Con la manovra per il 2006 il Governo abbandona la politica dei tagli fiscali. Ma le scelte compiute sembrano, in larga parte, guidate dalla ricerca affannosa di entrate per fare quadrare i conti, purché turbino il meno possibile il sonno degli elettori. Comprendono la lotta all’evasione, la “tassa sui tubi” e una miscellanea di provvedimenti che insistono su campi già battuti. Nessuna modifica strutturale è stata messa in cantiere: né sul fronte dell’Irpef, dell’Ires, dell’Irap, né per quanto riguarda il possibile riordino della tassazione sulle “rendite” finanziarie.

La manovra per il 2006 che emerge dalla versione ancora non ufficiale del decreto legge contenente misure fiscali e del disegno di legge finanziaria, approvati dal Consiglio dei ministri del 29 settembre, segna l’abbandono della politica di tagli fiscali che, almeno a parole, ha da sempre caratterizzato la politica di questo Governo.

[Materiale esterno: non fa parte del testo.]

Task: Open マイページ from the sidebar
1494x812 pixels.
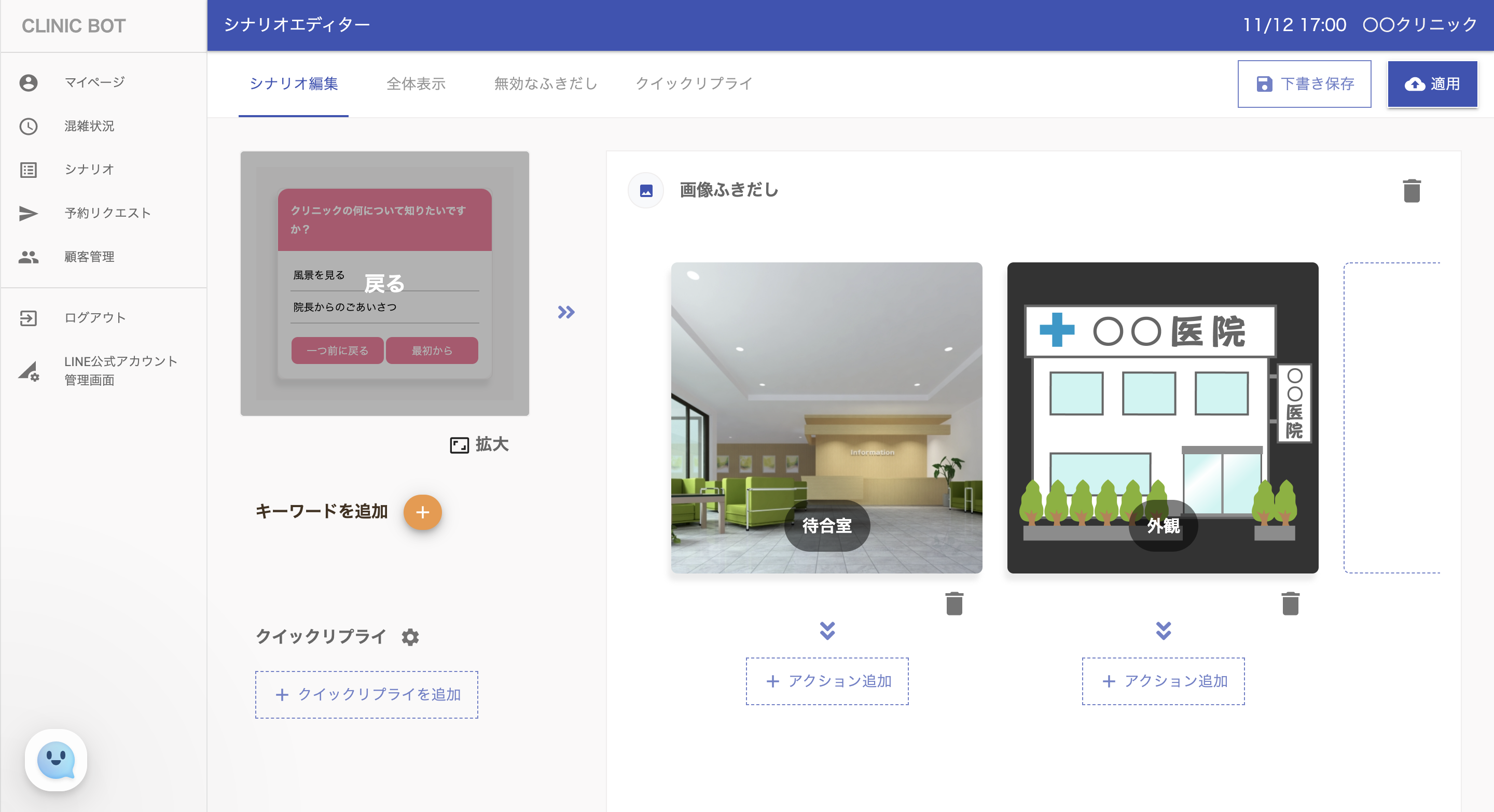Action: coord(94,82)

Non solo non si procede sulla strada di ulteriori riduzioni dell’Irpef, ma neppure le imprese ottengono ciò che a più riprese era stato loro promesso: la riduzione dell’Irap, che dal Dpef in poi sembrava dovesse essere il caposaldo della Finanziaria. Data la grave situazione dei conti pubblici,  vi è da augurarsi che non vi siano ripensamenti in sede di discussione parlamentare, quando assieme alle tentazioni, tanto più forti in periodi elettorali, di distribuire benefici a famiglie e imprese, tenderanno a riemergere le sollecitazioni a ricorrere a nuovi condoni.

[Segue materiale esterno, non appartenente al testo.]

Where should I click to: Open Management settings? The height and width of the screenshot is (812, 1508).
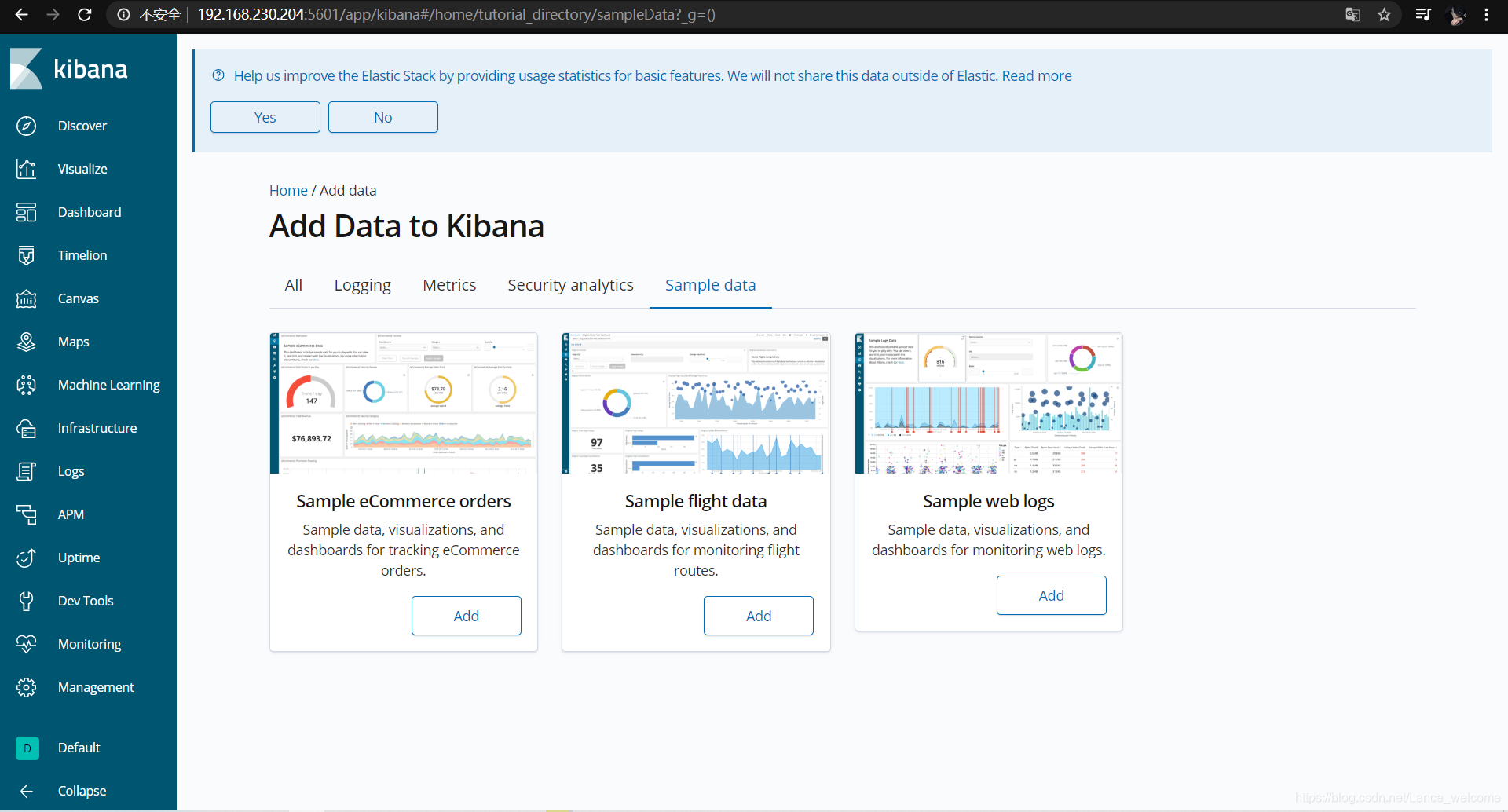pos(95,686)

Un aumento di gettito è invece atteso da una scarsamente definita lotta all’evasione, una fantasiosa imposta “sui tubi” e un insieme di prelievi disegnati in modo tale da non toccare gli interessi di nessun gruppo elettorale.

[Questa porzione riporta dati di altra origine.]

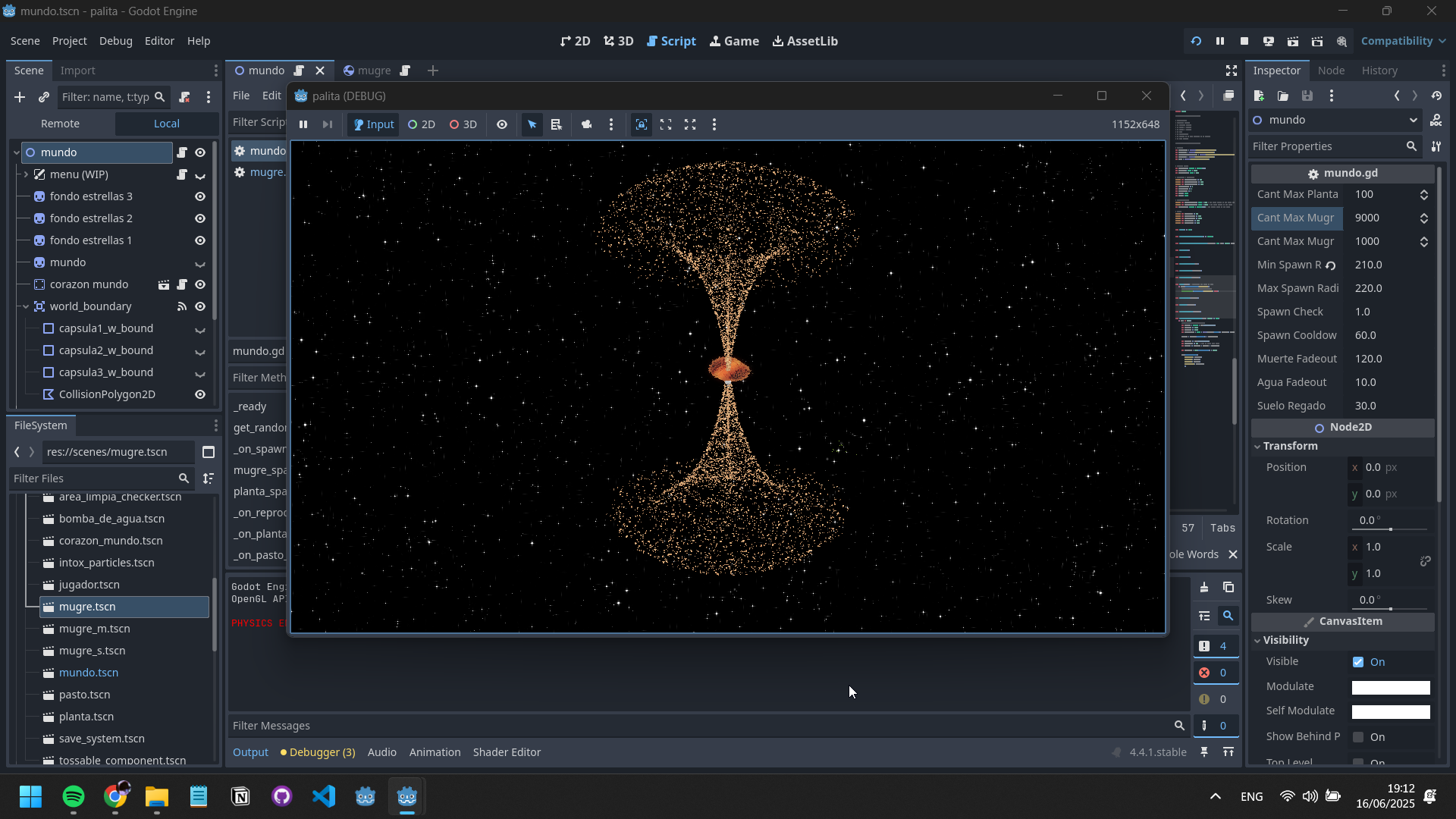Open script attached to corazon mundo
This screenshot has width=1456, height=819.
(x=182, y=284)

Cosa resta degli sgravi fiscali

Sul fronte degli sgravi fiscali resta la riduzione di un punto percentuale dei contributi sociali. Niente di più che una misura di bandiera, anche nell’ottica di chi ritiene che il taglio del cuneo fiscale sul lavoro sia la strada maestra per il recupero di competitività del nostro paese.
Il taglio interesserà in via prioritaria i contributi per gli assegni familiari. Il finanziamento di questo istituto dovrà quindi essere garantito dalla fiscalità generale. Questa scelta mal si concilia con il fatto che gli assegni familiari non hanno natura universale, ma categoriale, sono cioè riservati ai soli lavoratori dipendenti (che fino ad ora sono conseguentemente stati i soli a pagare i relativi contributi).
Fra le nuove agevolazioni introdotte sono da segnalare l’eliminazione della tassa sui brevetti (che era stata aumentata con la finanziaria per il 2005). e l’introduzione di un regime opzionale di tassazione unitaria per le imprese industriali, dei servizi, turistiche e agricole appartenenti a un medesimo distretto produttivo.
Vi è poi una litania di proroghe di vecchie agevolazioni, che di anno in anno continuano a riguardare, fra l’altro, l’Irap per l’agricoltura (ferma all’1,9 per cento dall’anno di prima istituzione), le ristrutturazioni edilizie, un insieme variegato di accise.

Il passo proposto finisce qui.